Expatriate Owl

A politically-incorrect perspective that does not necessarily tow the party line, on various matters including but not limited to taxation, academia, government and religion.

Friday, June 15, 2012

Pirates




Lower Manhattan is always wall-to-wall people, more so than many areas of Midtown Manhattan.  My long day today brought me there for an appointment and then a meeting which happened to be almost directly across the street (Broadway) from one another, and thenceforth a dinner meeting in the Tribeca (TRIangle BElow CAnal Street) area. 


In Lower Manhattan you will always share the sidewalk with lots of other people.
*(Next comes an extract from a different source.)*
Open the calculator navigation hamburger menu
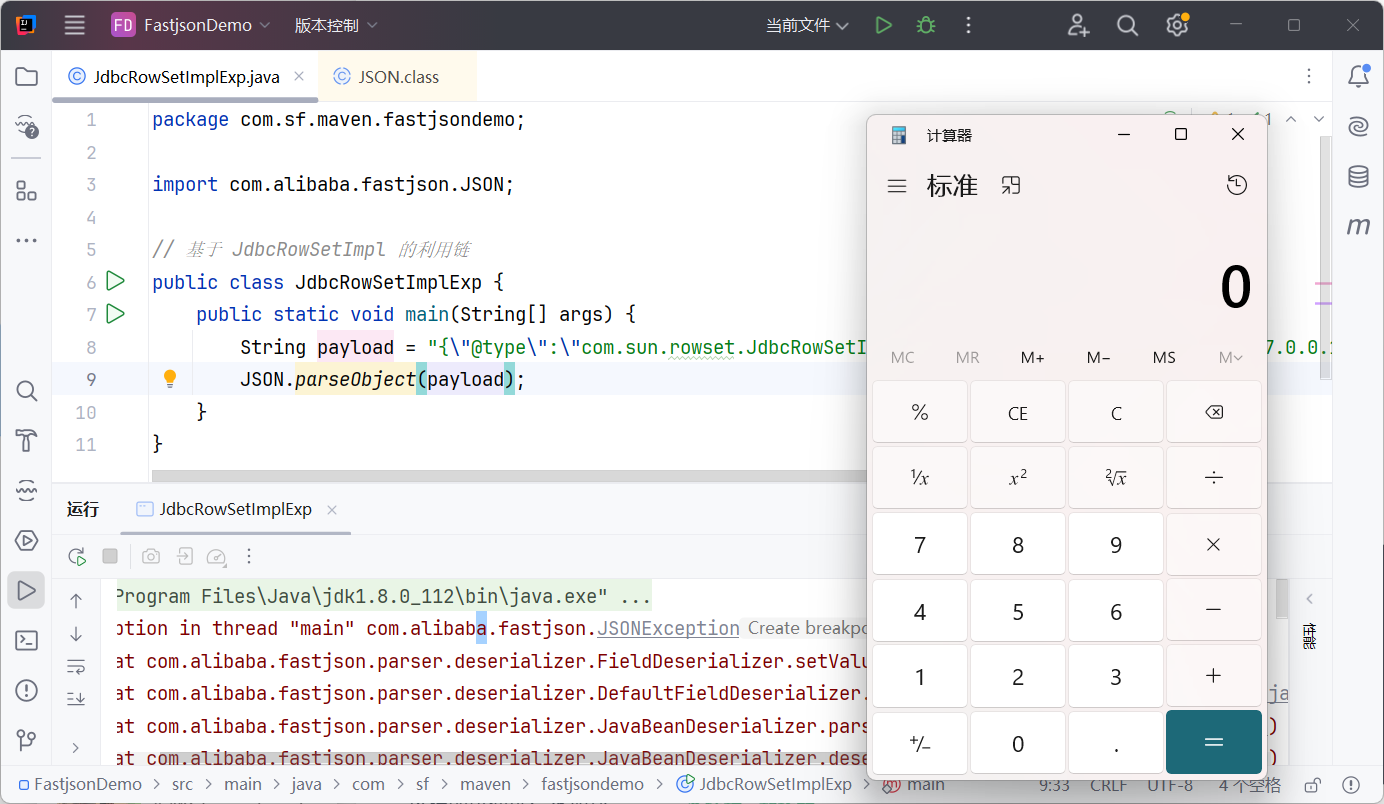Viewport: 1384px width, 804px height. click(897, 186)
Had I stayed on Broadway just one hour longer, then I would have shared the sidewalks not only with Barack Hussein Obama (who was there to dedicate the One World Trade Center construction and then do some campaign fundraising), but also his retinue of sedan chair litter carriers, cup bearers, teleprompter technicians, SS men (I leave it to you, Dear Reader, to decide whether this stands for "Secret Service" or "Schutzstaffel") and other tax-dollar supported sycophants.
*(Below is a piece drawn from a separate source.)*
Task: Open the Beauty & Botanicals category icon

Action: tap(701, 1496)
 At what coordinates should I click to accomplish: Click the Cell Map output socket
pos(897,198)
Which wouldn't be so bad, except that for every one of them there are a few hundred Obamatrons who would pay for the privilege of seeing The Messiah up front.

But, as I said, the timing got me out of the worst of that crowd.
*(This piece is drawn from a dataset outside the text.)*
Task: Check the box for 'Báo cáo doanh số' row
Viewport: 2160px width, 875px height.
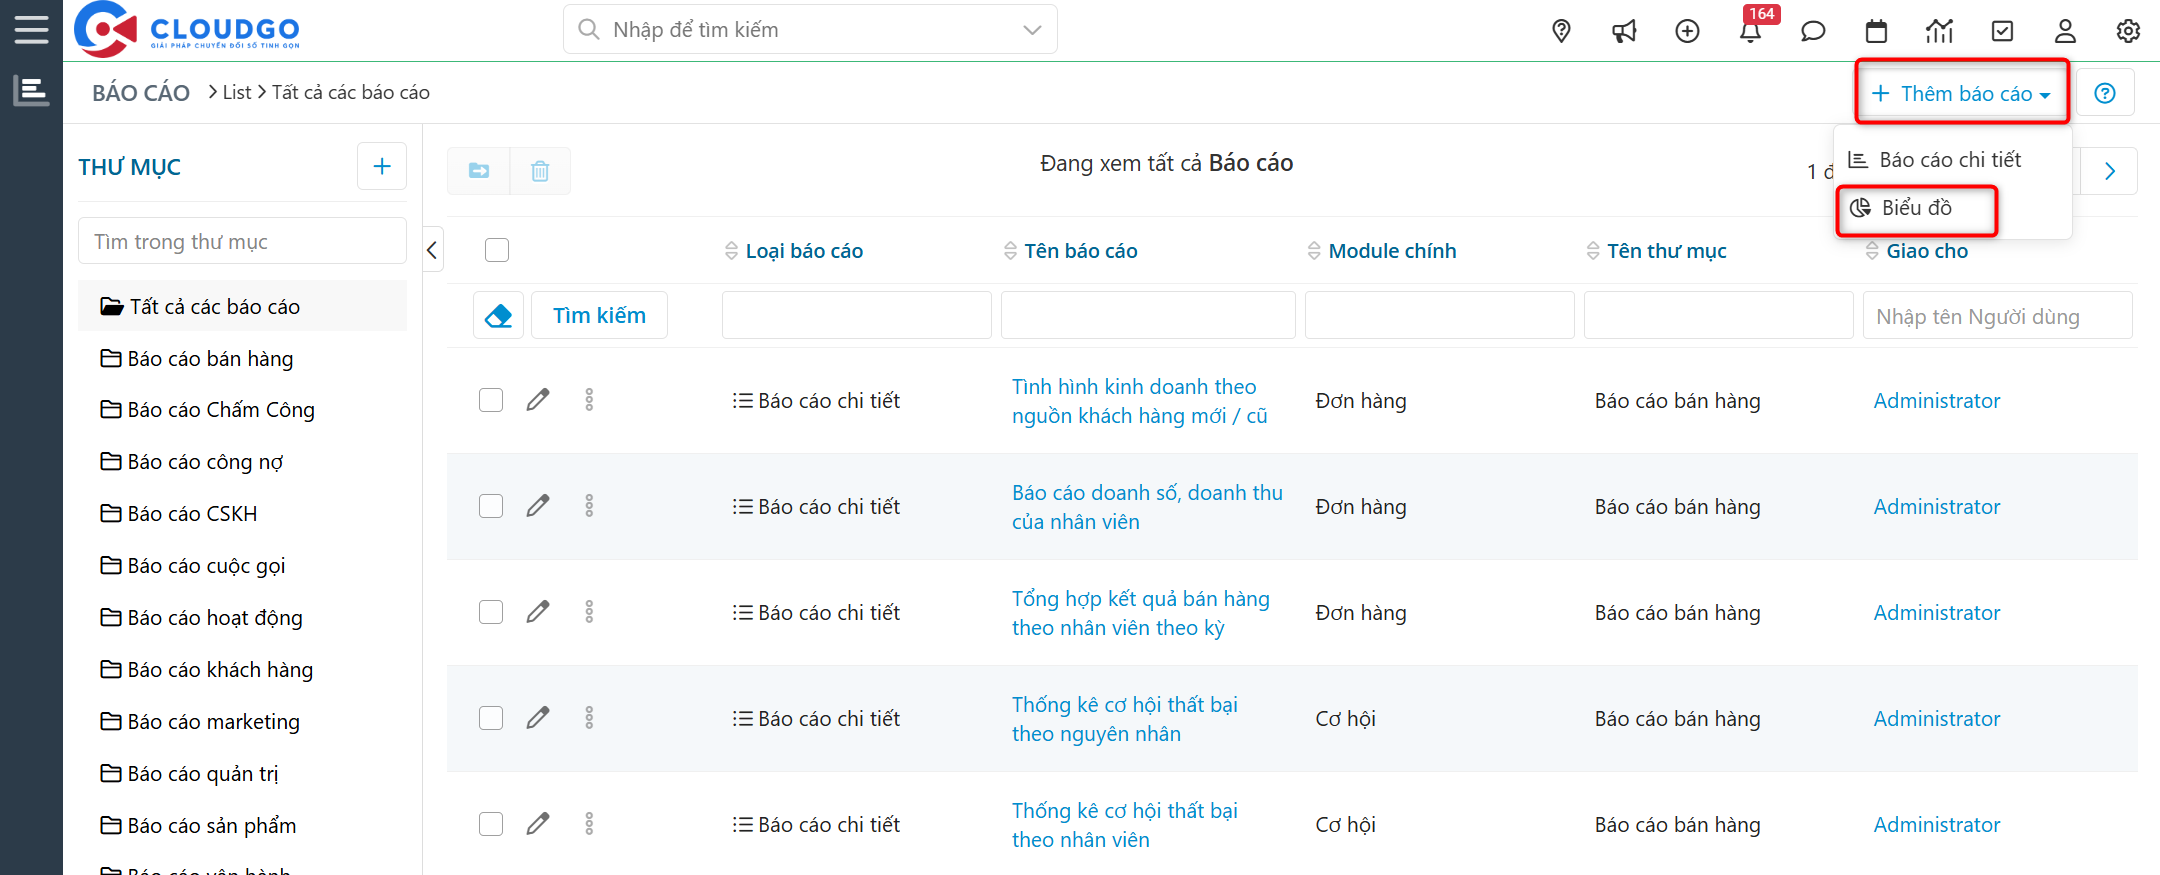Action: (491, 506)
Meanwhile, about 40 miles to the east of New York City, the Long Island Maritime Museum is hosting a Pirate Festival this weekend.  How asinine and absurd!  Pirates, you will recall, were the terrorists of their day.  Glorification of pirates is glorification of terrorism. [Never mind that I like Gilbert & Sullivan's Pirates of Penzance.].

The U.S. Constitution (Art. 1, Section 8) authorizes Congress to grant Letters of Marque against pirates.  Maybe they should issue Letters of Marque against pirate festivals.

Thursday, June 07, 2012

What are the Stakes at Belmont?



 


With all due respect to those who are into horse racing, I personally am not.  Nevertheless, the sport's contribution to the arts, culture, and the economy cannot be ignored, and its social utility cannot be denied.

The Belmont Stakes is one of the major horse races in America if not the world, the horse's equivalent of the Super Bowl, the World Series or the Stanley Cup.  And just a few days ago, Local 3 of the International Brotherhood of Electrical Workers, the union which represents the track workers at the Belmont Race Track, was beating its war drums and talking about striking and thereby derailing this year's Belmont Stakes.


Well, the union all of a sudden let it slip that, labor disputes notwithstanding, the Belmont Stakes will still run, and then, there was an official announcement that the New York Racing Association and the union had come to an agreement.


Labor disputes are complex things.  There almost always is lots of behind-the-scenes motion which is not evident to the public.  But the timing on this one is very auspicious and coincidental.

Auspicious and coincidental, I dare suggest, to Governor Scott Walker's landslide success in the Wisconsin election which the unions insisted on having to recall him from office, and which constituted the equivalent of rubbing ten times the manure from all of the horses running in the Belmont Stakes into the union leaders' faces.


Perhaps some union leaders are now beginning to get in touch with the reality that unions do not enjoy the public popularity they had envisioned.


Another thing about the Belmont Stakes:  Isn't hippodromy a sport of the wealthy?  You know, the supposed 1% against whom the Occu-shmucks were protesting in Zuccotti Park?  If those one-percenters are so evil, wouldn't it then make sense for the unions to bring them down by holding a strike to cause the cancellation of the Belmont Stakes?

Could it be that the ninety-nine percenters who comprise Local 3 have too much of a vested economic interest in the success of the one percenters whose numbers comprise the horsey set?